The Ohio grandparents and aunt were friendly and accommodating, so we all had cake and tea and blood orange juice, and the kids played until finally we left their house around 5:30. We walked back towards our hotel, looking at the old city walls and the leaning tower, and stopping for gelato. Marcus had hazelnut-coconut with a Nutella ribbon, Samantha had chocolate, and Robert and I split a stracciatella and an almond-nougat. The second course of the meal was pizza. Robert was thrilled with how cheap things are—two and a half euros apiece for small cups of gelato, mixing of flavors allowed and pizza slices one to two euros apiece depending on the toppings (smaller than typical American slices, but thicker, and really tasty). Marcus ate a scoop of gelato and a slice of artichoke pizza (and we’d made sure he stayed hydrated all day) and then just started looking tired, but not actively sick. We got back to the apartment, and the kids were asleep fifteen minutes later.

Robert went back out because the nice Ohio grandma had told him her favorite drink in Bologna was at a cafe around the corner from our apartment. Humorously, he ordered exactly as she told him (a cappuccino-something-or-other, where that was the name of the restaurant, so presumably a house cappuccino—or so he thought) and got a shot of espresso with a shot of amaretto liqueur and a swirl of heavy cream and hazelnut syrup and then whipped cream on top. He was not prepared for this! When he came home, he kept saying “that Midwestern grandma didn’t tell me it was an ALCOHOLIC capuccino!” indignantly. Once Helen was soundly enough asleep that I could sneak out of bed with her, I went to a different gelato place just three doors down from our apartment and got a mixed scoop of chestnut and coffee-biscotti for Robert and me to share while watching some Netflix in the living room.

The next morning we got up and out around 7:00, walking back to the train station to take a local/regional train just 20 minutes to the nearby town of Modena. There a guy met us with a van and took us out into the countryside about 20 minutes to a Parmesan Reggiano dairy to watch the cheesemaking process. We spent over an hour there, maybe even 90 minutes, watching from right next to the cheese vats and even getting to taste the fresh cheese immediately upon it being removed from the whey.

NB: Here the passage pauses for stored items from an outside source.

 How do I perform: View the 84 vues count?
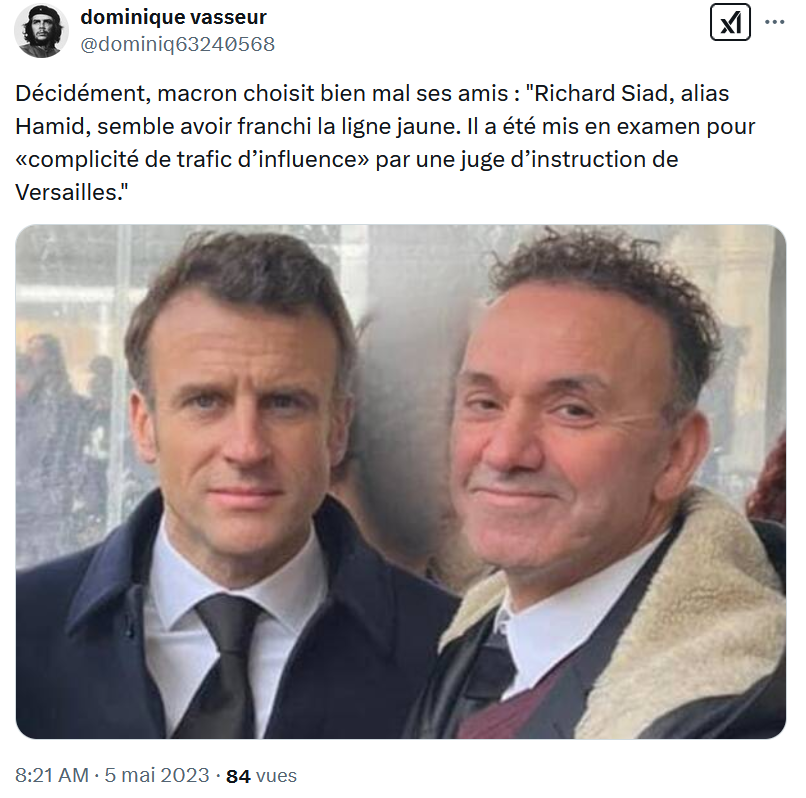tap(261, 776)
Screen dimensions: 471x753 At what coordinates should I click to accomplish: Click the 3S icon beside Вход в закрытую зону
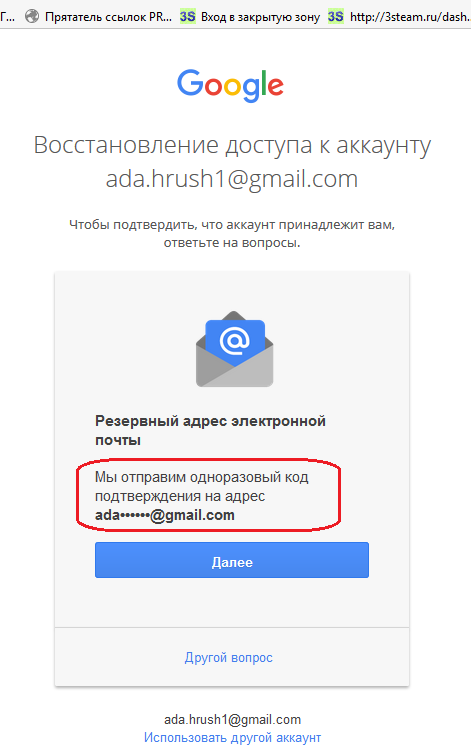coord(188,17)
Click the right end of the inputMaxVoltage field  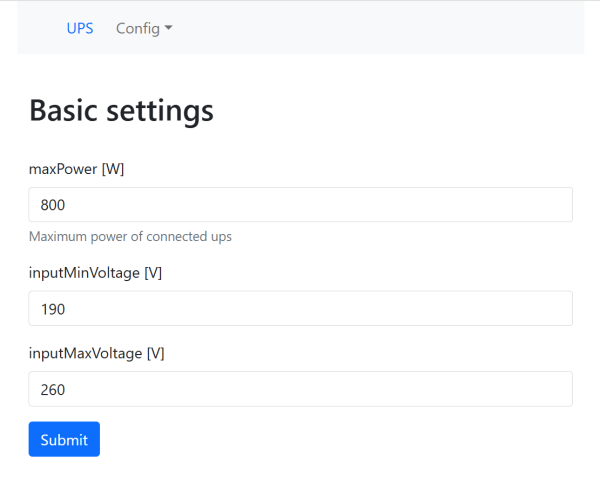click(555, 390)
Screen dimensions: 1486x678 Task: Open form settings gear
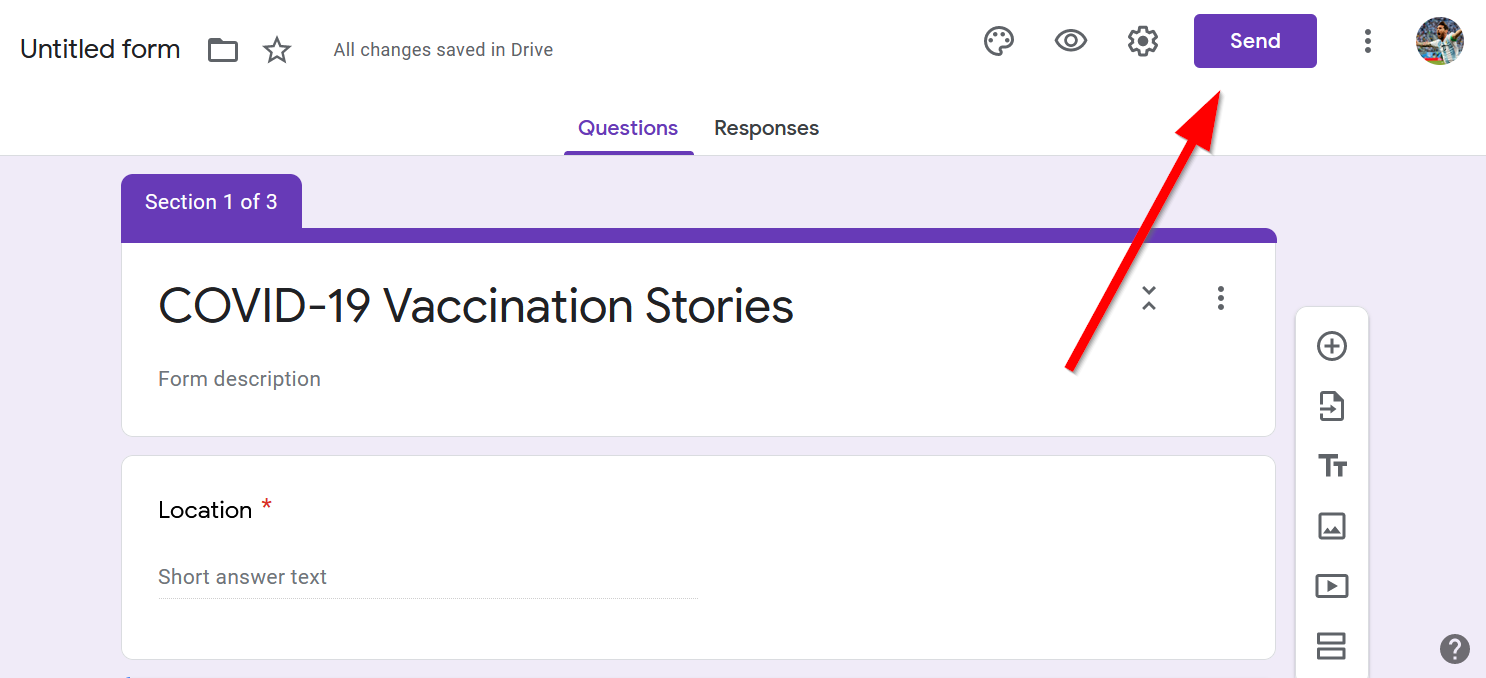pos(1142,41)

Then we tasted the hot ricotta made from the whey, and then we tasted 12 month, 24 month, 36 month, and 50 month parmesans too.

The kids had a great time and all liked talking about the different cheeses. Marcus wasn’t a fan of the smell of the dairy, but he survived.

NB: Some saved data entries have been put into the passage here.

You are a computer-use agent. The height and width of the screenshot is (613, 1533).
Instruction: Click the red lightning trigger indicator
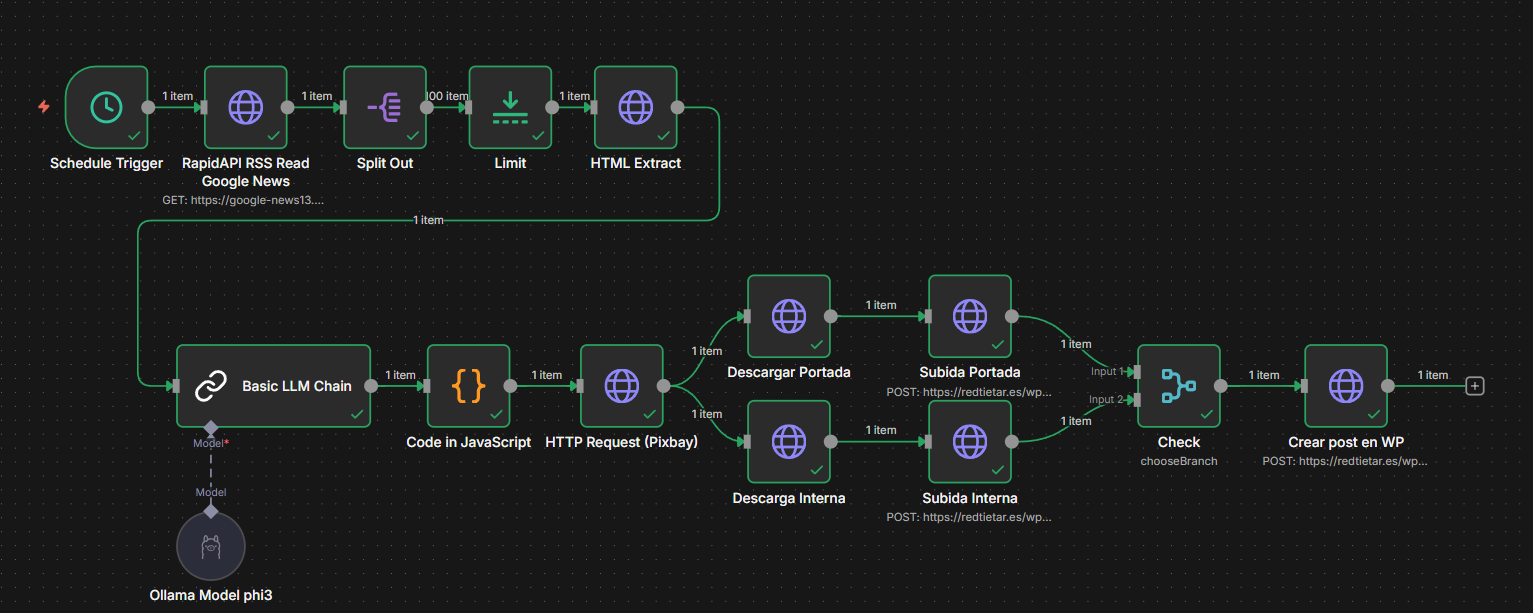click(44, 107)
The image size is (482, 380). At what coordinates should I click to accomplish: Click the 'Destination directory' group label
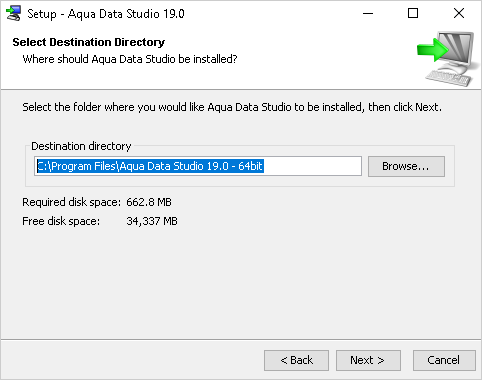pyautogui.click(x=81, y=146)
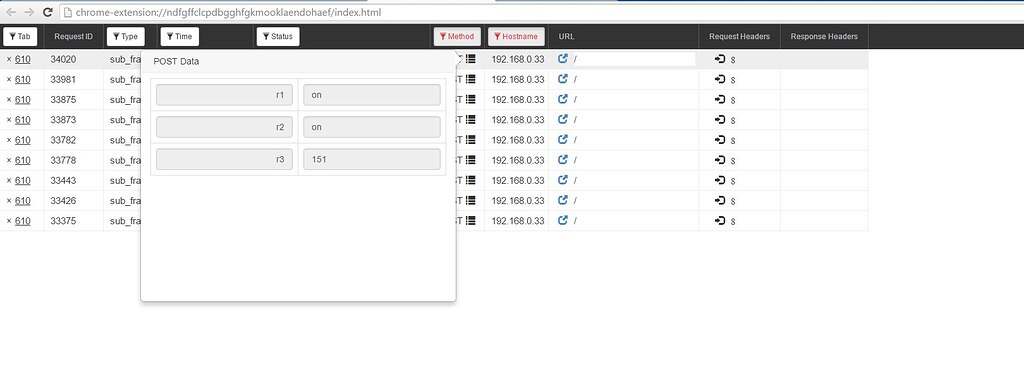This screenshot has height=379, width=1024.
Task: Remove row with × for request 34020
Action: pyautogui.click(x=9, y=59)
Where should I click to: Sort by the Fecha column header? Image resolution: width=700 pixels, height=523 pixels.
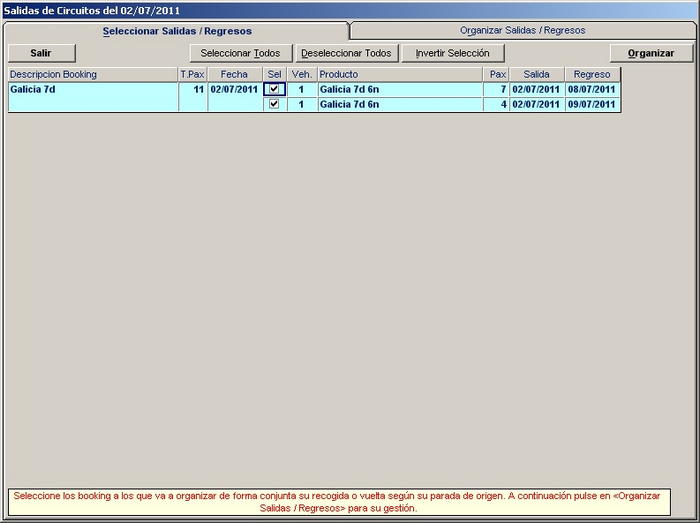(234, 75)
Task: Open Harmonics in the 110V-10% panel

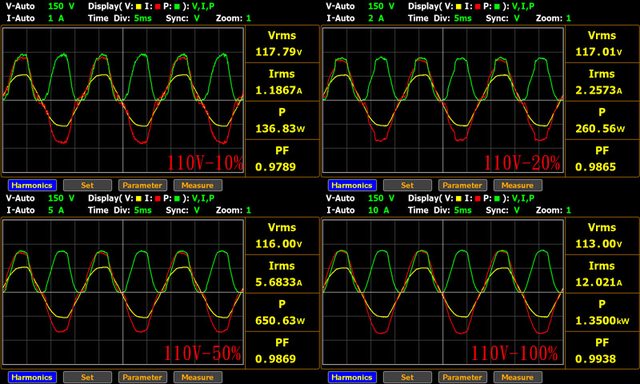Action: click(x=32, y=185)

Then we drove about 15 minutes to a balsamic vinegar producer, and we got to see their store rooms and the vineyards and bear about the processs and taste some 2 year old (for cooking/supermarkets), 12 year old, and two variants of 25 year old balsamic vinegars (one aged in mixed wood battle and one only aged in juniper wood barrels). The juniper was served in little chocolate cups, and Helen woke up from a nap just in time to consume one, chocolate and vinegar in its entirety. Robert also sampled some walnut liqueur made there as well.



We drove another 20 minutes to a 17th century convent now used as a working farmhouse and sometime bed and breakfast. The owner did a pasta cooking lesson and had us all make lunch together. I don’t make pasta from scratch often, though I’ve done it maybe periodically, so I was familiar with the process but the kids were mostly comparing this process to making Chinese dumplings.

The building we were in seemed to be unheated except for fireplaces, and the kitchen, and though it has a sink with running water and a gas stove/oven and electric meat slicer (obviously a necessity for the prosciutto!), was pretty minimal. There was a fireplace in the dining room two rooms away, which had a lovely antique-look ceiling. The owner’s wife is an architectural restorer by trade, I found out—she did the painting and the fancy ceiling in by herself.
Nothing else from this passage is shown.